Ampliação de serviços

Em nota, questionada pela Tribuna, a Caixa cita a ampliação de serviços digitais e remotos para atender à população, apesar de, como ressaltado, a maioria dos beneficiários carecer de acesso a estes serviços. “Os clientes podem fazer a movimentação de valores por meio do internet banking e mobile banking e foi ampliado o atendimento em canais remotos, como a “Agência Digital”, telesserviço e SMS. Desde o dia 23 de março, foi aumentado para R$ 5 mil o limite de transferências eletrônicas entre contas da Caixa em todos os canais, além da possibilidade de aumento do limite das transações através do mobile banking para até R$10 mil.” No entanto, a instituição financeira não respondeu os questionamentos sobre o número de funcionários do quadro em Juiz de Fora, tampouco sobre o esgotamento de atendimento e a ausência de rodízios.

 

‘As condições estão desumanas’

Em Juiz de Fora, as agências com maiores dificuldades e limitações são a já citada – entre a Rua Halfeld e a Avenida Getúlio Vargas -, a da Rua Marília, em Benfica, e a da Avenida Presidente Costa e Silva, em São Pedro, conforme a vice-presidente do Sindicato dos Bancários, Lívia Terra. “As condições de trabalho dos próprios funcionários está desumana. Da mesma forma que a população está sofrendo nas filas, os empregados também estão sofrendo com a demanda. Uma das angústias dos empregados é não conseguir operacionalizar de fato o atendimento, porque ele foi todo planejado para ser feito remotamente, mas o sistema não funciona.”

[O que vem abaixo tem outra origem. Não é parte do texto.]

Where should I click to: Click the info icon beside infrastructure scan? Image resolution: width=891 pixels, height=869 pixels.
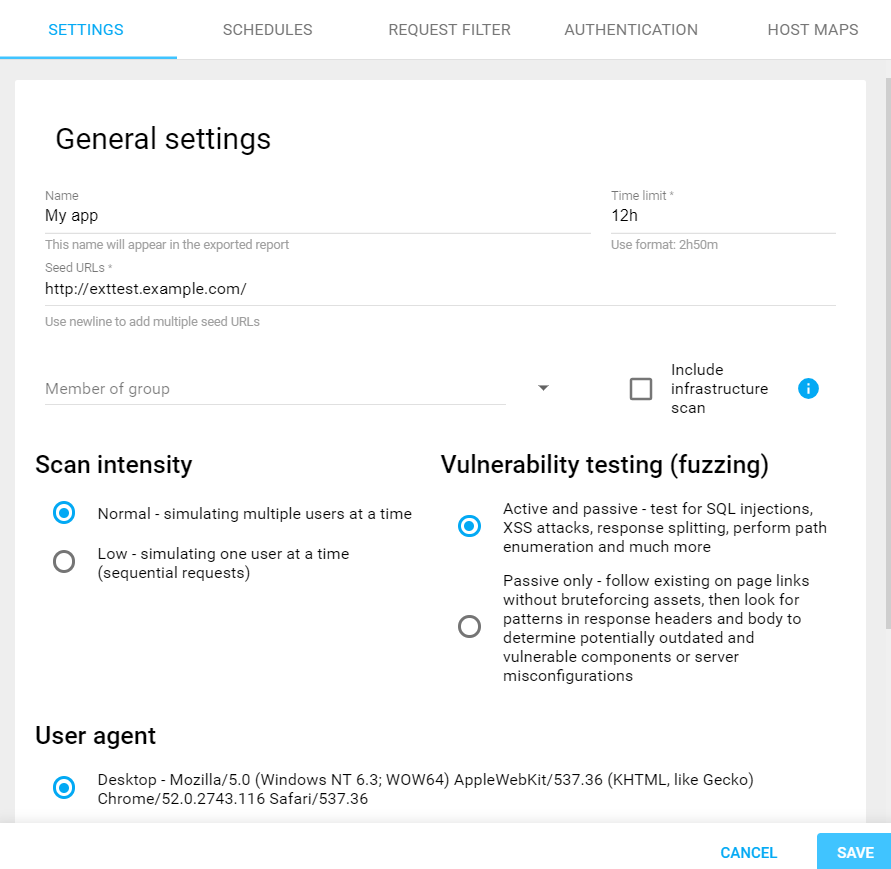808,388
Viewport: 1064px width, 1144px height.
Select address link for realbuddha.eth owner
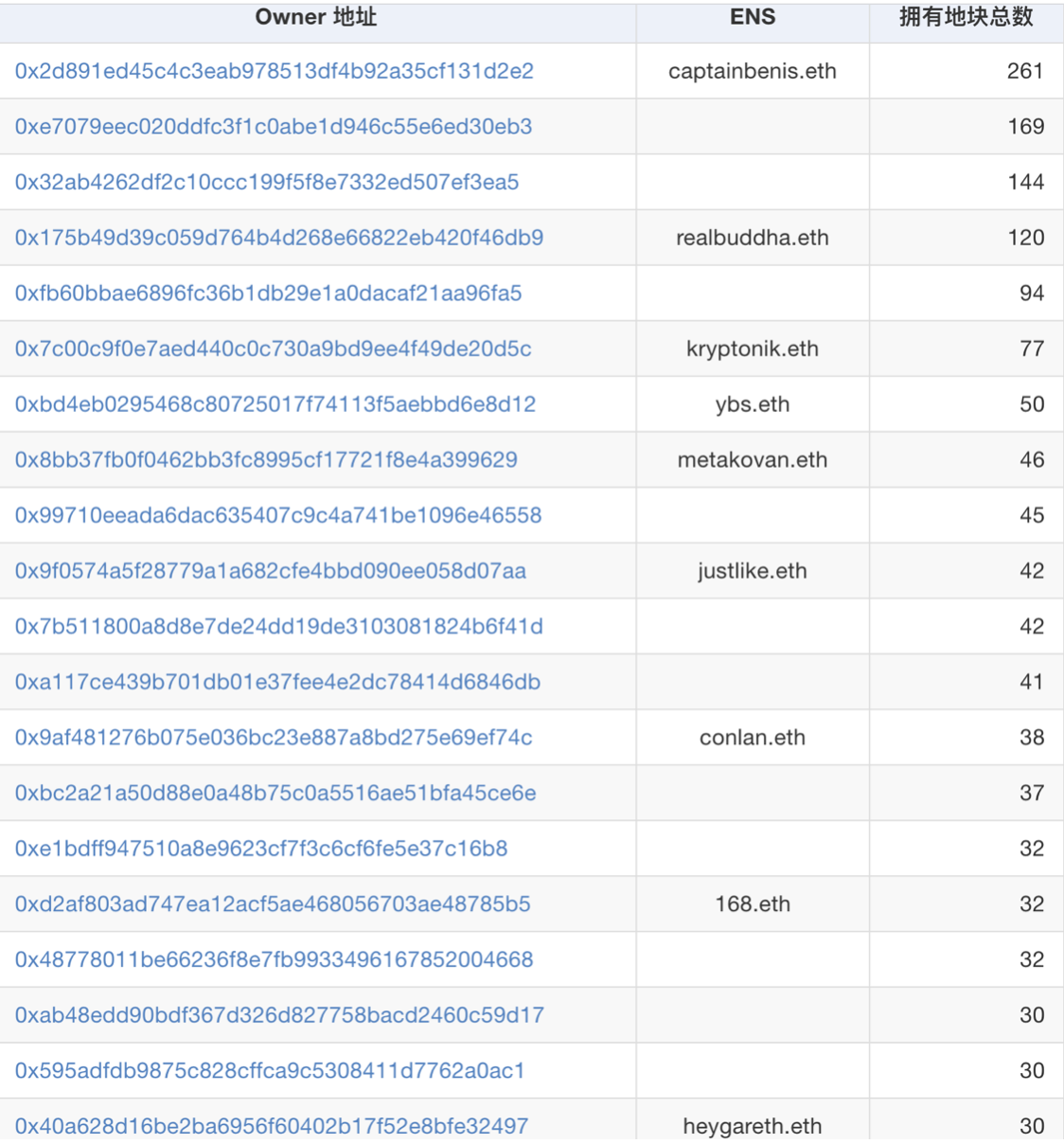[x=278, y=238]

De acordo com Lívia, em um primeiro momento, a entidade conseguiu o afastamento de funcionários do grupo de risco do atendimento. No entanto, como alega a vice-presidente do Sindicato dos Bancários, o Governo federal não dá condições para a eficiência do trabalho. “Ficamos até honrados de servir neste momento de necessidade. Todos os empregados têm a noção desta importância. Mas, como te disse, a empresa não tem dado condições para isso ser feito, nem o Governo. O Governo deveria descentralizar o atendimento. (…) Hoje, não acredito que haja uma forma de corrigir todos os problemas a não ser a descentralização do pagamento, o que poderia ser feito pelo próprio Ministério da Cidadania para mobilizar outros bancos e outras instituições, como as prefeituras, para nos ajudar.”

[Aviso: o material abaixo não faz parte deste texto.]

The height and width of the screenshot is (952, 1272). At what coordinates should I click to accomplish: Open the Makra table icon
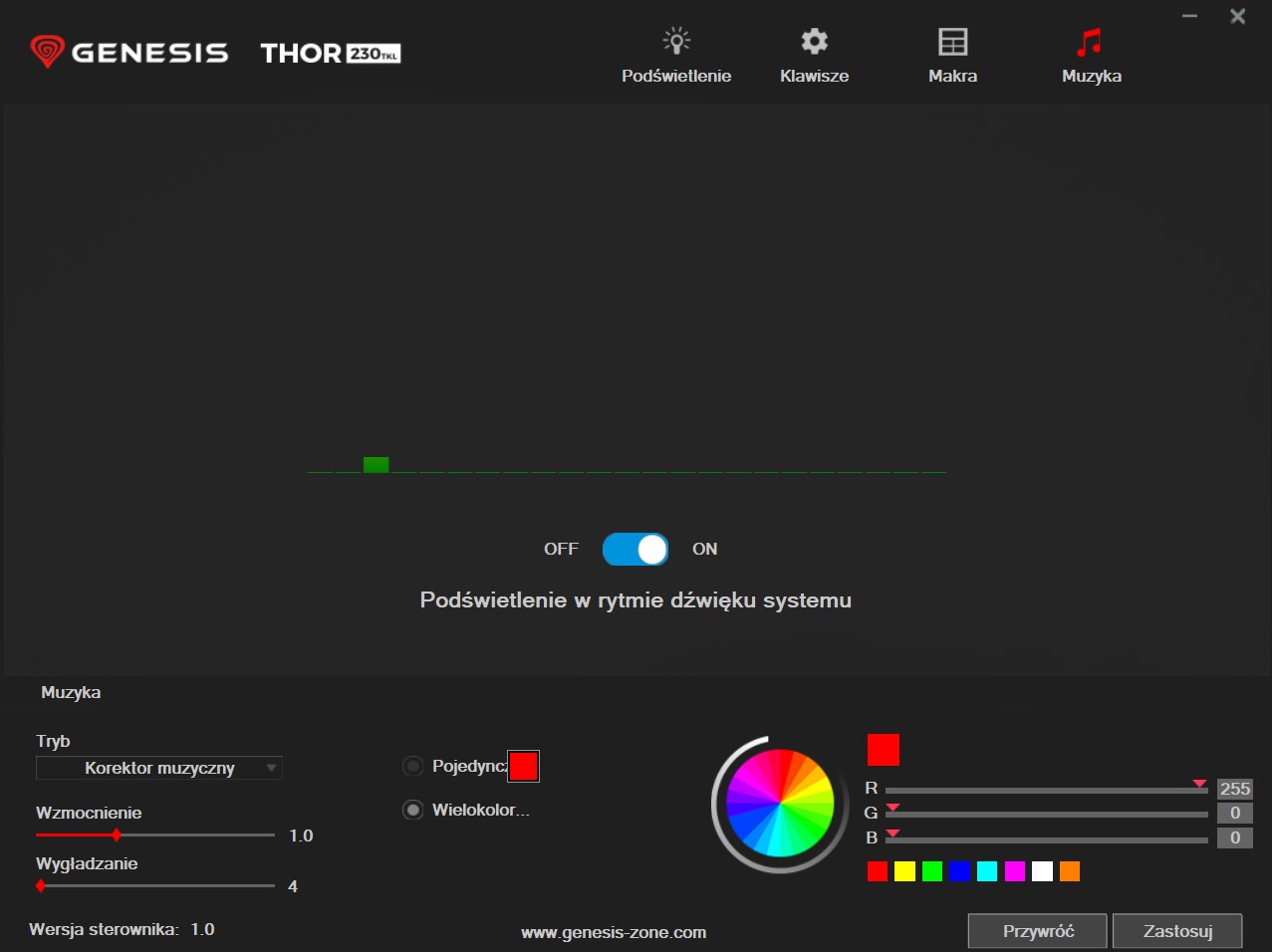952,42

Lívia relata que funcionários da CEF têm indicado que estão apenas “enxugando gelo”, já que vão às filas somente para dizer às pessoas que não têm condições de atendê-las. “Os trabalhadores estão correndo o risco duplamente: com a ira justa da população, que precisa emergencialmente do auxílio, e com a exposição ao contágio do coronavírus. É muito grave. Estão correndo o risco de sofrer o contágio do vírus e de adoecimentos mentais também. Desumano. Eles não estão dando conta. Temos relatos de agências em que funcionários com jornada de trabalho de seis horas trabalham oito, por exemplo. No restante do país, há unidades que têm ficado doze horas por dia trabalhando.” A sindicalista ressalta ainda que os bancários estão solidários aos cidadãos que necessitam emergencialmente da renda. “A situação é absurda. Há uma preocupação, há uma vontade de fazer. O serviço é levado a sério. Temos muito orgulho quando somos chamados para atender à população, da nossa missão social. (…) Somos tão vítimas como todos os outros.”

 

Medidas para redução de filas

De acordo com o registrado em nota, a Caixa reforça que as agências estão abertas apenas para atendimento a serviços essenciais. “Para manter o distanciamento mínimo de um metro entre as pessoas, o fluxo de clientes está sendo controlado no interior das unidades; nas salas de autoatendimento, é permitida a entrada de uma ou duas pessoas por máquina, de acordo com o espaço físico disponível. (…) O banco também reforçou o protocolo de higienização das unidades priorizando a limpeza das superfícies de contato humano, portas de entrada, maçanetas e vidros do entorno, teclados dos terminais de autoatendimento, balcões de caixa, torneiras e aparelhos sanitários com periodicidade mínima de seis vezes ao dia.” A instituição ainda ressalta que “estão sendo alocados mais de 2.800 vigilantes adicionais, bem como recepcionistas para reforçar orientação e atendimento ao público”.